How much does this ‘package holiday’ approach to travel “box in” the experience?  Obviously, the answers to this question will be on a wide continuum, but there remain questions worth asking. Do travel packages, by their nature, insulate from real life, from the realities of the countries they visit? How much of life, both on the journey and at the destination, is anesthetised and deliberately kept out of the holiday box?  In any case, how much do the travellers themselves want this because their holidays are primarily an escape from the pressures of life?  Perhaps the answers to these questions are personal?

3.  THE CRUISE BOX

 Similarly, the number of cruise ship passengers has risen from around two million per year in 1985 to nearly 40 million.

 We began to notice the impact of these floating holiday boxes on our New Zealand holiday in 2017. On our Interrail ‘Scandi ’24’ journey, their impact was highly visible because most of our stops were in Scandinavian ports. Not only did these massive vessels keep dominating the skyline but one could guarantee the main local tourist tick-box hotspots would be inundated. 

 The most extreme example was the tiny village of Flam at the head of a world heritage fjord. It has a normal population of around 350, but it is visited by 110 cruise ships a year, each bringing several thousand visitors.  Of course, there are great benefits as local businesses are boosted and many people get to see great places.

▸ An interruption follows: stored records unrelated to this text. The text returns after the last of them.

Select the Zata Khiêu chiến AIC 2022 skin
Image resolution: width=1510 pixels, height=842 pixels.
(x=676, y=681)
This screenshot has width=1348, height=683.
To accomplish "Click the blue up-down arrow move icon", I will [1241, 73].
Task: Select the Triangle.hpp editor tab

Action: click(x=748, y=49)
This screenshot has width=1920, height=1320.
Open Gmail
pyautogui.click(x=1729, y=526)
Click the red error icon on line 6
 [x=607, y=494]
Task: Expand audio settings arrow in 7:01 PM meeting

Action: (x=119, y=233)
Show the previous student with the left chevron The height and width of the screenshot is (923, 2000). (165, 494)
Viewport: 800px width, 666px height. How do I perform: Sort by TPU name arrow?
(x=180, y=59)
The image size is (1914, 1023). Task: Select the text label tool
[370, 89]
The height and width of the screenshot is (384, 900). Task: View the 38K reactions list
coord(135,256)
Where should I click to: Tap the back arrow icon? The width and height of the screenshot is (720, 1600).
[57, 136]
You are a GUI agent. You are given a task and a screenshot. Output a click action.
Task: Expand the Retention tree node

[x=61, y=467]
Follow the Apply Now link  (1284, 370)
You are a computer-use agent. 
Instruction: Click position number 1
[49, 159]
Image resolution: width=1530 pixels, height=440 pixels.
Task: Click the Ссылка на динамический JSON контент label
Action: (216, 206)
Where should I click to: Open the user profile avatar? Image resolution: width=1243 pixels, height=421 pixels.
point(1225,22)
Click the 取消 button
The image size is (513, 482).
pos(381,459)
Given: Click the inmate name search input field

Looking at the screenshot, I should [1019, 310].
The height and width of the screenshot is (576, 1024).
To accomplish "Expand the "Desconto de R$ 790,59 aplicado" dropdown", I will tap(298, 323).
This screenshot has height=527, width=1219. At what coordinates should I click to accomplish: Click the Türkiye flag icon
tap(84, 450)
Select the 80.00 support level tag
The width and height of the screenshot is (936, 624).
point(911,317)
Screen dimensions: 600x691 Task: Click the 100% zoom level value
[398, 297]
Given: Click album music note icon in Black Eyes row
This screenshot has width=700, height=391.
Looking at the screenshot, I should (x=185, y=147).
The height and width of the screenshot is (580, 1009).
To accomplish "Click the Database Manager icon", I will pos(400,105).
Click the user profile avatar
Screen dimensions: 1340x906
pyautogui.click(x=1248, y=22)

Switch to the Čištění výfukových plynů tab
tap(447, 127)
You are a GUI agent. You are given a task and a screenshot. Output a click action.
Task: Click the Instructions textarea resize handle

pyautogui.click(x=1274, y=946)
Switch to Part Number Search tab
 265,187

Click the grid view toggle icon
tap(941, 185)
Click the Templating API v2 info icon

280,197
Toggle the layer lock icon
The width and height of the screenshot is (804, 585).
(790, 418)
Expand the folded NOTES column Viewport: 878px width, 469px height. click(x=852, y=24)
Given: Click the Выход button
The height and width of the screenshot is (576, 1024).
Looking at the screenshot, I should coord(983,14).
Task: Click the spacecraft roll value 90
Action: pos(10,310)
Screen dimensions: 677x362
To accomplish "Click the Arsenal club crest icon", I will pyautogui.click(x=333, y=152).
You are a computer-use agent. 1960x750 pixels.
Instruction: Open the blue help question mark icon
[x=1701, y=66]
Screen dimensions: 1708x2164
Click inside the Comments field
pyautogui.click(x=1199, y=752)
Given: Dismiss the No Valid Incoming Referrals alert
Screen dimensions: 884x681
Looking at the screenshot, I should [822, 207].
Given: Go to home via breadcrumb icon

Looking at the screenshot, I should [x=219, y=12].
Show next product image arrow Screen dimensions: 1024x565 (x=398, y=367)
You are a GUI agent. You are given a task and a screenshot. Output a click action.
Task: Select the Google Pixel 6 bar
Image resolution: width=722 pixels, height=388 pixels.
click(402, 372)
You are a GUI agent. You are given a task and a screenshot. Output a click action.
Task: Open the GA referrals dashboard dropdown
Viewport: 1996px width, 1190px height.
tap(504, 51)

However, in recent years the downsides have become more visible.  Over-tourism is now a major issue in many places. The environmental impact of cruising is now widely realised.

 What really focused our minds was an event during our visit to Bergen. Like everyone else, we did the main tourist tick-box activity in Bergen and went up …. The view was spectacular.  So much so, that we shared it with the family on WhatsApp.

 We got an instant response from Matt. I had just happened to take an unusually good picture of the principle of ‘inversion’ in action. If you look carefully the pollution from the cruise ship engines rises vertically and the spreads a pollution pall right across Bergen. The polluted air is held in place .

The pollution bought by these ships is so severe that from 2026 till 2032 a series of increasingly tight regulations are being introduced in Norway to deal with the environment damage caused by cruise ships.

TICK-BOX TOURISM

 Almost all of us engage in tick-box tourism.  There are so many wonderful things to see and so many of us that want to see them that it’s inevitable. There are even queues on Everest. I suppose it’s all about degree and the answers are all relative. To what extent is our tourism superficial and anaesthetised?  How much is it exploiting people and the environment?  Do we engage in any depth with the places we visit?  Without being negative, these and many more similar questions are worth asking with sensitivity and compassion.

Of course, many answers concern attitudes but they also have a lot to do with time. Some say one should ‘do’ the famous Scottish route, the ‘North Coast 500’ in 5 days: we took 15.  Some advise 15 days or less to ‘do’ New Zealand: we took five weeks.

Most of those who ‘do’ New Zealand ‘do’ Milford Sound.

 This is an interesting example of the tourist box in its many forms. This packaged box out of Queensland, lasts about twelve hours during which you will spend about 8 hours in the bus-box, 2 hours on a boat-box on Milford Sound and for another 2 hours you will be let out briefly at various stops.  Yes, the scenery is breath-taking, unforgettable, superb ….. but is this what engaging with one of the world’s beautiful places is all about? 

Incidentally, you could marvel at the value of the camera kit  you see on the fleet of Milford Sound boats.  My description of the ten-minute take a selfie stop is our New Zealand posts from 2017. This picture captures the theme!

CONCLUSION

Carry on enjoying the overwhelming beauty of nature, carry on thinking, livetheflow!